Ce vendredi, la RATP annonce qu'elle n'a pas conservé les images de vidéosurveillance prises par ses services, le 28 mai.
De nombreux incidents avaient émaillé la finale de la Ligue des champions au Stade de France.
La compagnie évoque un "délai de conservation des vidéos des caméras de vidéo protection de 72 heures".

Les révélations s'enchainent et le fiasco s'accentue. Après les nombreux incidents survenus en marge de la finale de la Ligue des champions entre Liverpool et le Real Madrid au Stade de France, le 28 mai, les images de vidéosurveillance prises par la RATP ce jour-là n'ont pas été conservées, a indiqué la compagnie publique, ce vendredi 10 juin, confirmant une information du Parisien.

"Le délai de conservation des vidéos des caméras de vidéo protection est de 72 heures pour des raisons de stockage", et "sans réquisition judiciaire, elles sont écrasées automatiquement par les nouveaux enregistrements", a expliqué un porte-parole de la RATP à l'AFP.

Le Parisien avait d'abord affirmé qu'il en était de même pour la SNCF, mais la direction de la compagnie a ensuite assuré qu'elle avait conservé ses images de vidéosurveillance.

Les images du Stade de France n'ont pas été conservées

Les deux opérateurs disposent d'un vaste réseau de caméras dans les stations de métro et gares de RER, dont celles de la ligne 13 du métro parisien et des RER B et D qui desservent le Stade de France, à Saint-Denis, où des bousculades, violences et agressions ont entaché la soirée du 28 mai.

Erwan Le Prévost, le directeur des affaires institutionnelles de la Fédération française de football (FFF), avait indiqué jeudi au Sénat que les images de vidéosurveillance autour du Stade de France n’avaient pas non plus été conservées. Ces images sont systématiquement détruites au bout de sept jours, sauf réquisition de la justice, avait-il expliqué.

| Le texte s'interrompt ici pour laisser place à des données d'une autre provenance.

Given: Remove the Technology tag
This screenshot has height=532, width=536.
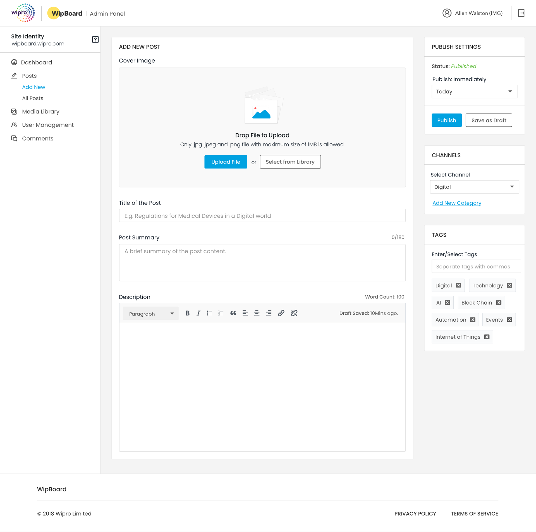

La police, chargée d'enquêter sur les faux billets lors de la finale, a quand même demandé au Stade de France, jeudi soir, les images des violences filmées par ses caméras, une source du dossier disant avoir "toujours espoir" de les récupérer, sans plus de détails. La préfecture de police a rappelé que ses propres images était à la disposition de la justice.